The logic is simple: Less data means fewer entry points, fewer legal exposures, and far less to lose when something goes wrong.” Here are some of the major liability risks associated with failing to follow the data minimization principle and retaining excessive amounts of data:

Regulatory Violations and Fines

Regulations related to data privacy, like the GDPR, HIPAA, CPRA, and India’s Digital Personal Data Protection Act, state that data must be deleted once it is no longer needed. Organizations not following data retention timelines may face significant fines, and long-term harm to brand equity.

  • GDPR: Fines may be 20 million euros, or 4% of global annual revenue, whichever is greater
  • HIPAA: Fines range from $140 to $71,000 per violation, and up to a total of $2.1 million per year
  • CPRA: $2,500 fines per unintentional violations, and up to $7,500 per intentional violations
  • DPDPA: Up to ₹250 crore (equivalent to $30 million) for not following data protection safeguards

Recently, Yoti, a British age verification company, was fined €950,000 specifically for excessive data retention by Spain’s data protection authority. The regulator found that retaining biometric scans for up to three years after account inactivity was disproportionate to the original purpose.

Data Breach Episode

Every file stored past its use is a liability sitting on a shelf. Holding PII, healthcare records, and intellectual property, longer than needed, quietly expands the attack surface. When a breach occurs, investigators don’t just look at what was compromised, they look at what data was there in the first place and whether it should have been stored.

Lawsuits and Litigation Risks

Old emails, outdated records, and redundant files retained beyond their intended lifecycle can become legal liabilities during audits or regulatory investigations. Unnecessary data inflates e-discovery scope, drives up legal costs, and introduces risks tied to electronically stored information. Forgotten email threads, old system logs, archived files from years back – all of it carries the risk of data exposures.

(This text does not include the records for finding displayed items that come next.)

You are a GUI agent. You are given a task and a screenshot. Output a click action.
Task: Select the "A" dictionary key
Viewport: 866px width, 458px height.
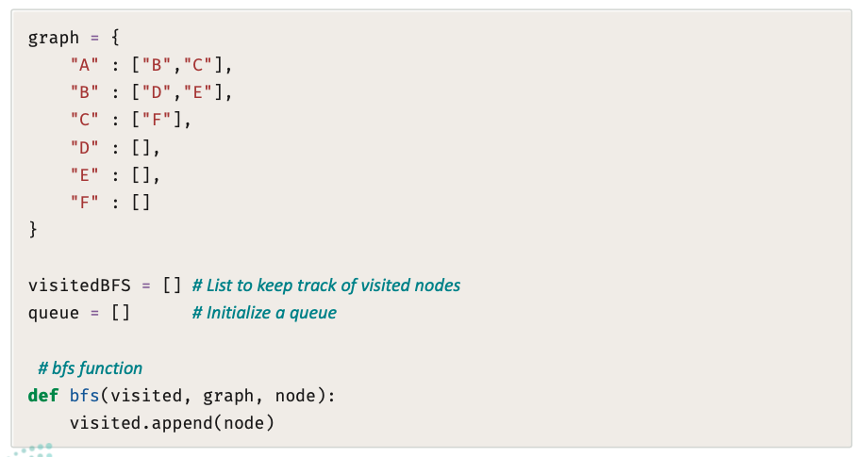[x=85, y=65]
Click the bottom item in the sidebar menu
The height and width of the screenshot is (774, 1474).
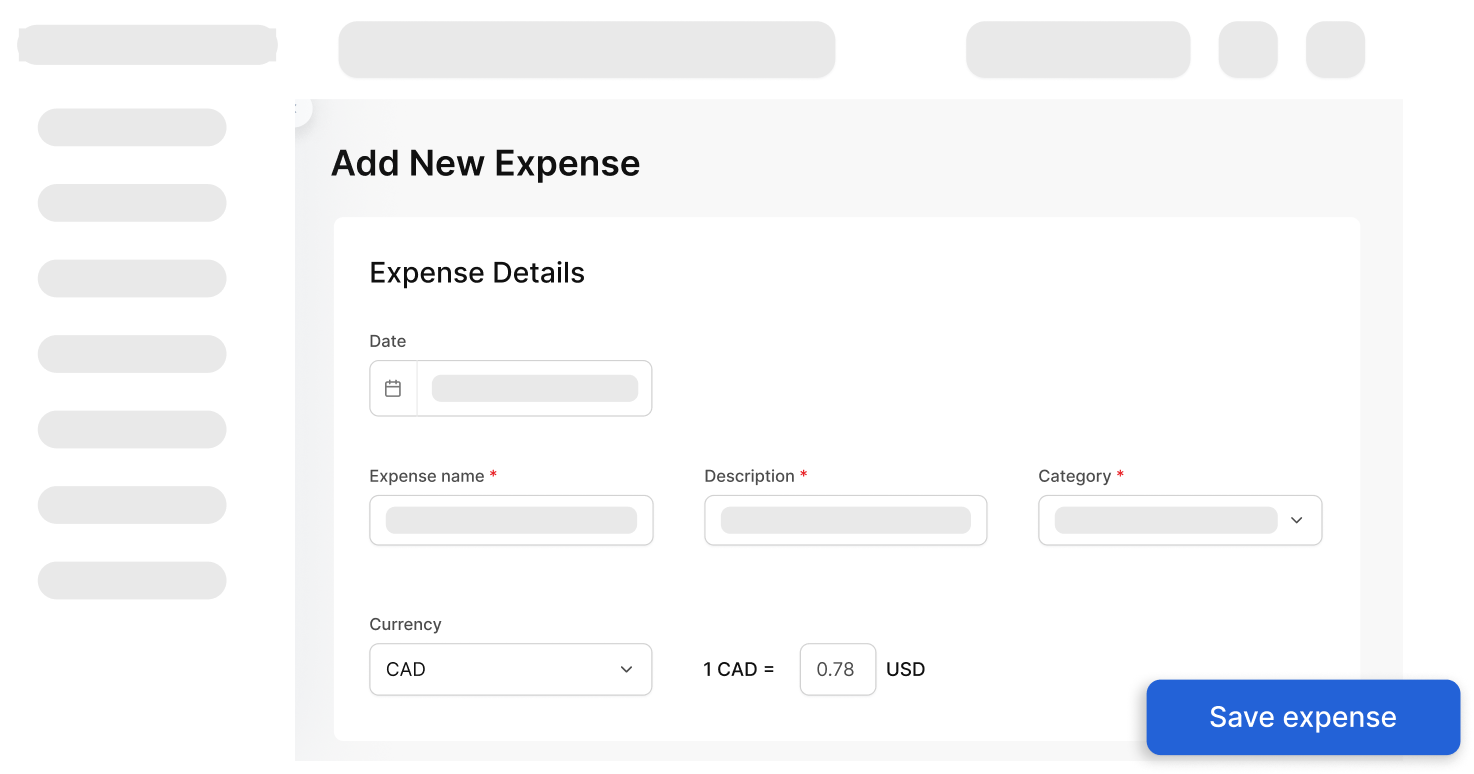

Operational and Financial Costs

Unnecessary data inflates costs in many ways, such as filling primary storage, straining backup systems, and running up cloud infrastructure costs for data that serves no purpose. Organizations that continue storing obsolete data end up spending money on storage capacity they don’t need. These funds could instead be invested in security improvements, innovation, or just moving the business forward.

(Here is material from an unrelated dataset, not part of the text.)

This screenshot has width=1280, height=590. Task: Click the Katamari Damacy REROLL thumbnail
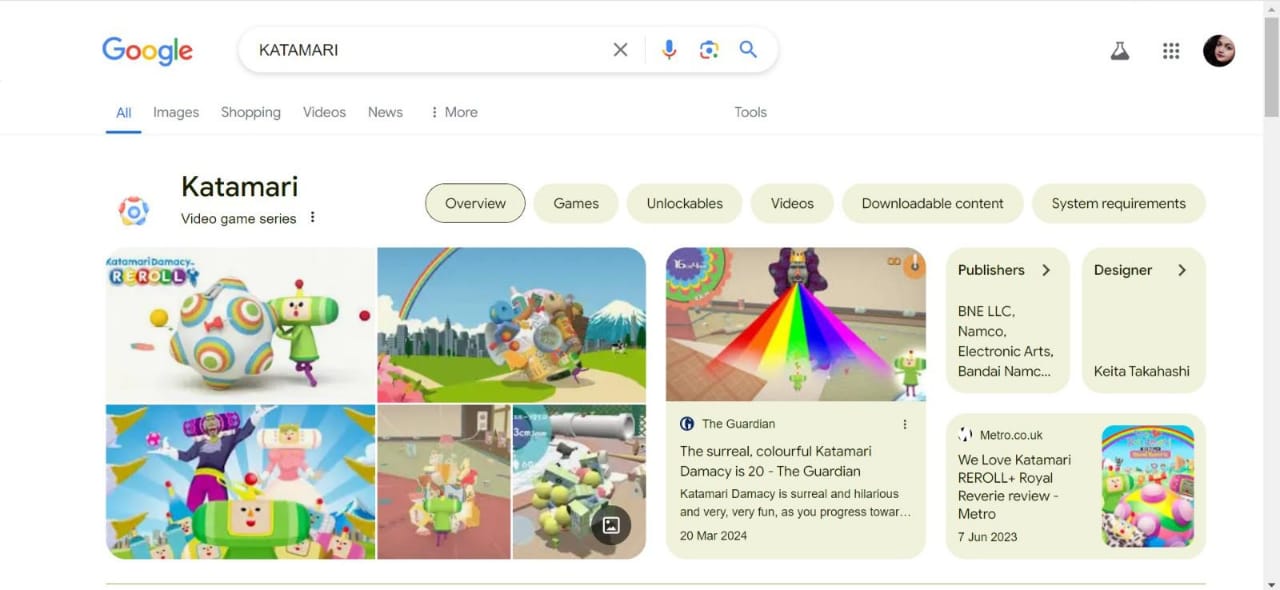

The Role of File Erasure in Staying Compliant

Achieving data minimization cannot be done solely by creating a policy for it. In addition to creating a policy, organizations must also have a way to securely and verifiably dispose of the data they no longer need. In this context, file erasure plays a critical role in supporting an organization’s data minimization and compliance efforts. Traditional deletion methods only delete the reference to the file; the actual data contained within the file remains intact. Secure file erasure, on the other hand, completely sanitizes sensitive files and folders so that the content of those files is not recoverable. Organizations can implement their data retention policies through secure file erasure, and ultimately benefit in the following ways:

  • Elimination or reduction of obsolete information
  • Reduction of the cumulative amount of unnecessary data on their endpoints, servers, backup systems, and shared storage
  • Reduction of regulatory violations, data breaches, legal liability, and unnecessary costs associated with data hoarding

Because of increasing legal scrutiny and cybersecurity dangers, secure file erasure has evolved from an IT hygiene activity to a crucial part of data management strategy. Organizations can lower their attack surface, improve the overall efficacy of data security procedures, and reduce compliance risk by permanently deleting data that has no legitimate business, legal, or regulatory use. Erasing files at periodic intervals and maintaining data hygiene diminishes the overall legal and regulatory risks while decreasing the attack surface and improving the overall effectiveness of data security processes. It also helps companies convert the legal obligation of data minimization into a practical framework for reducing company risk while enhancing the organization’s operational resilience.